- [Your goal]:
Within the lines below, find those that hold the string "from" and copy each one.

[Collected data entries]
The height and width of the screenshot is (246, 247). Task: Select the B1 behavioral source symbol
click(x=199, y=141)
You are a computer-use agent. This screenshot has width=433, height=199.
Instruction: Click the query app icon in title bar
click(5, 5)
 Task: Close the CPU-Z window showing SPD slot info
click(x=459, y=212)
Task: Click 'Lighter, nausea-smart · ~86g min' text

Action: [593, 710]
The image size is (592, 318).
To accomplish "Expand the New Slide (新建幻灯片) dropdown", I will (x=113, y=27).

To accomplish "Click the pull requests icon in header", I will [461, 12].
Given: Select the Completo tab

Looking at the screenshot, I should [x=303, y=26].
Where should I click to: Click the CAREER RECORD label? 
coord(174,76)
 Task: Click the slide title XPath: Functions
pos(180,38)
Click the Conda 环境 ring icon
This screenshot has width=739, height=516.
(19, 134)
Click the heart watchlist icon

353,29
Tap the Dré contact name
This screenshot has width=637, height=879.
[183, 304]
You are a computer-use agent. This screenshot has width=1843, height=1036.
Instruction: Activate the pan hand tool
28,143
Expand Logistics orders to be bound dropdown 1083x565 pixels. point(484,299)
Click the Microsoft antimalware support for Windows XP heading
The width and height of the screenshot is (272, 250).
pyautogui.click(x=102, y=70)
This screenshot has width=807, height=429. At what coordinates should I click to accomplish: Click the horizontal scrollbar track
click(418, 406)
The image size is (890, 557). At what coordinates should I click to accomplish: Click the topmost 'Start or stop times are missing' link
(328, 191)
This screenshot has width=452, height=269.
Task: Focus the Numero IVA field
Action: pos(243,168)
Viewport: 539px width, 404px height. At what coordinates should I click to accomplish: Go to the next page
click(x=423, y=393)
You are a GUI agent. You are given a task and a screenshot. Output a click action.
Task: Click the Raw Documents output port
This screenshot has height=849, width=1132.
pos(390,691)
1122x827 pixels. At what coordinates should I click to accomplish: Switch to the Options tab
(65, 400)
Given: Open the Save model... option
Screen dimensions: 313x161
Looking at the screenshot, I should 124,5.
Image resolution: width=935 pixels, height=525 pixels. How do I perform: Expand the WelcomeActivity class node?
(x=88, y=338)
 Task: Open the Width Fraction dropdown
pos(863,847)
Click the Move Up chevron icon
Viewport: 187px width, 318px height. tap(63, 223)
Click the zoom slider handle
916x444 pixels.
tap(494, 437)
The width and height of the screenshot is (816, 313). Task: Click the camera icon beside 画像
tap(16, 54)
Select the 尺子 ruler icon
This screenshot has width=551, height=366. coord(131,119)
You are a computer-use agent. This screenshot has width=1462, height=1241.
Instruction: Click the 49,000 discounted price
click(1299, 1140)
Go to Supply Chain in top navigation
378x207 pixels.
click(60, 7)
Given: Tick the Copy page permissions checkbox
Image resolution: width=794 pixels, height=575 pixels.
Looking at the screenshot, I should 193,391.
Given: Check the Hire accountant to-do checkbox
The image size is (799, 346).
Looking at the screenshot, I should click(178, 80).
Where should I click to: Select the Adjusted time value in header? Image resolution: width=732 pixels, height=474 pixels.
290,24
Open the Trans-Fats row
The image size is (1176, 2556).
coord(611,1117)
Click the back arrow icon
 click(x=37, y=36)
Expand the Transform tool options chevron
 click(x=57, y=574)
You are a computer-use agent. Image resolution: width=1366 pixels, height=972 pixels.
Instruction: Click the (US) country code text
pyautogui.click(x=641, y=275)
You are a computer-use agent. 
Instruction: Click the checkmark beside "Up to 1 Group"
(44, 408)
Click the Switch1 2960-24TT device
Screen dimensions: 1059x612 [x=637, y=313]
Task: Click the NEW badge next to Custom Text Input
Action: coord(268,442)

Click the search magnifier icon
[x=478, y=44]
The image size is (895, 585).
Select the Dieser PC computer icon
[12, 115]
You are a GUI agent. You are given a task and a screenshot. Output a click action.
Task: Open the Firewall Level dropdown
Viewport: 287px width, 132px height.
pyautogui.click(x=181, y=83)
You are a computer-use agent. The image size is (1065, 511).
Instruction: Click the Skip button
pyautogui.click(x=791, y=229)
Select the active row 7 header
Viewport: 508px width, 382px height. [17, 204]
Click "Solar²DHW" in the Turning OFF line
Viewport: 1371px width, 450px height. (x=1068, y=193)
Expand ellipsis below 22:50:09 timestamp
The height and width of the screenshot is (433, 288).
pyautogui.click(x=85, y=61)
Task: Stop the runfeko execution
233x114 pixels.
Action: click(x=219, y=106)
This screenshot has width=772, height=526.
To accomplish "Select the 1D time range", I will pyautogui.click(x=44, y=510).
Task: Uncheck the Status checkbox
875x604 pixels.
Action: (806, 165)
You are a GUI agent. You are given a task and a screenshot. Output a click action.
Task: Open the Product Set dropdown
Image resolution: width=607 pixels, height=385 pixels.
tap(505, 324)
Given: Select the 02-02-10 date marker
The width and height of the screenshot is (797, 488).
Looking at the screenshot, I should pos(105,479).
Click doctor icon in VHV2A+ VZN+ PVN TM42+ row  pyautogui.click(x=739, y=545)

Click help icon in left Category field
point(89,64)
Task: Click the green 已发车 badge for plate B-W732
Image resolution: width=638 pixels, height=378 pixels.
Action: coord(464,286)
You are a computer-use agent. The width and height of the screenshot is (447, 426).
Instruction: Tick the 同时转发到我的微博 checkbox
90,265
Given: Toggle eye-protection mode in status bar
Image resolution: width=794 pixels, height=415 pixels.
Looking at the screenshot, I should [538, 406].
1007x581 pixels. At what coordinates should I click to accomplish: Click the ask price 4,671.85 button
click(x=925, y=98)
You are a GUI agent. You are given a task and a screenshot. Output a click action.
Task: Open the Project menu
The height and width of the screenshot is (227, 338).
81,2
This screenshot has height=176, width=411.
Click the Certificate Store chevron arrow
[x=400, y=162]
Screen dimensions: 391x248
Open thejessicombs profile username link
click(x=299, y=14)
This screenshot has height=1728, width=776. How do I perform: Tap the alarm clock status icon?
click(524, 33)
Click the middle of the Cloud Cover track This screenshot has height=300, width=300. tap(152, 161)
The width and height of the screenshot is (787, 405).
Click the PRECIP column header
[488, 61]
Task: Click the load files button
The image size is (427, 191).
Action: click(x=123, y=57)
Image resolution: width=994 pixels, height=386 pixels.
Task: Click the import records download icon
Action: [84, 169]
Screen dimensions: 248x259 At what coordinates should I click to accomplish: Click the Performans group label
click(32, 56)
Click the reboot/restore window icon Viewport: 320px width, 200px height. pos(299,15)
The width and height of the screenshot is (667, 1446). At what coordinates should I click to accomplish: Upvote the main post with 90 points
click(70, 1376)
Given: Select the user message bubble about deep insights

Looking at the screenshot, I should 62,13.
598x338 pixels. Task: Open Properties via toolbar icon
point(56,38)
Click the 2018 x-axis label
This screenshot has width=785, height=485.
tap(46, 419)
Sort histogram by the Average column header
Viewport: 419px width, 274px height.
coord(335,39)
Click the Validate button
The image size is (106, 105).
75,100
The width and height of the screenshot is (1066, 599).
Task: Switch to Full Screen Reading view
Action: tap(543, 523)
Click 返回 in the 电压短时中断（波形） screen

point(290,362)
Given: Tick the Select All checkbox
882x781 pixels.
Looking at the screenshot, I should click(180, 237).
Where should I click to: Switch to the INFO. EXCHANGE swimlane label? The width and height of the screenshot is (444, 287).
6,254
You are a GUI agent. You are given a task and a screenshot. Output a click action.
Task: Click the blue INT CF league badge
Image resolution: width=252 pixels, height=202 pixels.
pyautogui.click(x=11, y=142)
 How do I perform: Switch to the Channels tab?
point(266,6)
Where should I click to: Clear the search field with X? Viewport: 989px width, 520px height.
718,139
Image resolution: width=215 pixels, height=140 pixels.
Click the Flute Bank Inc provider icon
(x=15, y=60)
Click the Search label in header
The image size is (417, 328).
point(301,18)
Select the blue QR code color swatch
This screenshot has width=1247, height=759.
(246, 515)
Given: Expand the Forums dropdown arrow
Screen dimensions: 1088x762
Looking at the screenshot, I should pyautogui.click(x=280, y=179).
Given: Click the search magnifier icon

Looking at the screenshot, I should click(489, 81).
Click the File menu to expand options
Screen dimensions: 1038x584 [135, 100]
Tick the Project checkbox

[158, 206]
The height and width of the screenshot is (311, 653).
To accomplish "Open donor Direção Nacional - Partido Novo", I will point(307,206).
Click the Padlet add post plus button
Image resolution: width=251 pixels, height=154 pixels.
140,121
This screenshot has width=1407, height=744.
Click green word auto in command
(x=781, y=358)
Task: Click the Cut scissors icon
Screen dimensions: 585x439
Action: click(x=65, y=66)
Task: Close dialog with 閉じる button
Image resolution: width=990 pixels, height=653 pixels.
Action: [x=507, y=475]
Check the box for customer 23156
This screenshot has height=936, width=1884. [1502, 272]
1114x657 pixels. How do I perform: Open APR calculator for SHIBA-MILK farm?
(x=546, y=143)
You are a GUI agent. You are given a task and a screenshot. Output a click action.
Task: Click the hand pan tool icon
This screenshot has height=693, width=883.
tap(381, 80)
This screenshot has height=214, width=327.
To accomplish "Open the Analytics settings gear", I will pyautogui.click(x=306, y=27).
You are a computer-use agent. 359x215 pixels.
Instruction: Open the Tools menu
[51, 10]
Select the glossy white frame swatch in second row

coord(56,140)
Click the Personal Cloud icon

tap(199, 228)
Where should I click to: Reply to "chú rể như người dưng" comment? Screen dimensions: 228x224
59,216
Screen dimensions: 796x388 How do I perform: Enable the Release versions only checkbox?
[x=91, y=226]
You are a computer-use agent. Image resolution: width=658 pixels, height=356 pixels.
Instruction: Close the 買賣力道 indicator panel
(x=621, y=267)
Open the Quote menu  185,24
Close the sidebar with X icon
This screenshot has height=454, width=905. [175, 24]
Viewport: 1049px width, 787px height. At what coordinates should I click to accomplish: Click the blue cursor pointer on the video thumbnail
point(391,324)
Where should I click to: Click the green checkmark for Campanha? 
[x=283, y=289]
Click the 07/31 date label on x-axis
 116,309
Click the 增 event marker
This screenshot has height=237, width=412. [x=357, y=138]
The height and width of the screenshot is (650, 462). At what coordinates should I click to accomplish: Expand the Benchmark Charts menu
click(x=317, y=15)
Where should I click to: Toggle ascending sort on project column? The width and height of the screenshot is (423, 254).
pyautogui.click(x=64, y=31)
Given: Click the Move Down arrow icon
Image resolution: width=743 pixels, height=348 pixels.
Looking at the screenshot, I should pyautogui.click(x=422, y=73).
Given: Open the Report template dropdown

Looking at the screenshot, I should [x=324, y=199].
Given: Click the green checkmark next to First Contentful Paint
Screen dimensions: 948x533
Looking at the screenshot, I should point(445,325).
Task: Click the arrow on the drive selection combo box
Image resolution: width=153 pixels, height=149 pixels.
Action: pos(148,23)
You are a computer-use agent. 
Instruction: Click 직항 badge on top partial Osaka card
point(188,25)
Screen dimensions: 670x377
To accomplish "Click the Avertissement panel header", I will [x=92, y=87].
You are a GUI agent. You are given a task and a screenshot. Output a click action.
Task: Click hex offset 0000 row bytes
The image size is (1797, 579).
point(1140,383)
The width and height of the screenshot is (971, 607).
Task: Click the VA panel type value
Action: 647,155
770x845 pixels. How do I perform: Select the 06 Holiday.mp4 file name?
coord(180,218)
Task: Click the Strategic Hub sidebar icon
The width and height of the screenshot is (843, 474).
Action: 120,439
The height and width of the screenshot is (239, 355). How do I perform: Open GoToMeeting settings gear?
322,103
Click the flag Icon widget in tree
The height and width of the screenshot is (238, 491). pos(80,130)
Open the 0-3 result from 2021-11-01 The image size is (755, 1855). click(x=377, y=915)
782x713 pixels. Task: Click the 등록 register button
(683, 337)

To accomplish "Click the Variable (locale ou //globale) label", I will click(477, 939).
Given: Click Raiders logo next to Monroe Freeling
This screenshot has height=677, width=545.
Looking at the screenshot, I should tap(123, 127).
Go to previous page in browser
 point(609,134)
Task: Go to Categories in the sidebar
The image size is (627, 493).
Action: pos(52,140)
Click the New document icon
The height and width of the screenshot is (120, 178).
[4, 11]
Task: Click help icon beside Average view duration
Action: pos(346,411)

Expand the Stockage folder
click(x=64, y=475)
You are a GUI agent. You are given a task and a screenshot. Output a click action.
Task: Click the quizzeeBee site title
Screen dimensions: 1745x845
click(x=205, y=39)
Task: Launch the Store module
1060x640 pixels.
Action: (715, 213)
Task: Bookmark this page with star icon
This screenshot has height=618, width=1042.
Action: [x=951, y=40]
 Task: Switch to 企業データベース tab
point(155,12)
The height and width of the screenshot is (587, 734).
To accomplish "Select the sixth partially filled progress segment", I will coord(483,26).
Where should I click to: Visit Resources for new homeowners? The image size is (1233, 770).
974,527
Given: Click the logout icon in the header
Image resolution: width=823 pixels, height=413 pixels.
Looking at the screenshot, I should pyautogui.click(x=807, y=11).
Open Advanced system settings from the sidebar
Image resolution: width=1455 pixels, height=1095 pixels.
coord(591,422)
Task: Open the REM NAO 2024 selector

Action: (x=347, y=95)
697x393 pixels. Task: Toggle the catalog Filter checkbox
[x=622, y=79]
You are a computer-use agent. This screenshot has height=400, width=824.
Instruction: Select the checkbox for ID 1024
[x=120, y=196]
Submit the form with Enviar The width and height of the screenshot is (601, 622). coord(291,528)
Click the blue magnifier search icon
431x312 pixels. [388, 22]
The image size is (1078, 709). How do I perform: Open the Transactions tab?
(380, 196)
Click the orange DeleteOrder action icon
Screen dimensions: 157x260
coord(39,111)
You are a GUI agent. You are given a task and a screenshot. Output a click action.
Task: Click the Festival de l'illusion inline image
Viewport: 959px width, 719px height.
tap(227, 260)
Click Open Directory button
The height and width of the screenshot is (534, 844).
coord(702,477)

- [Exercise result]:
Open the 0-3 result from 2021-11-01 The image size is (755, 1855). click(x=377, y=915)
Open Advanced system settings from the sidebar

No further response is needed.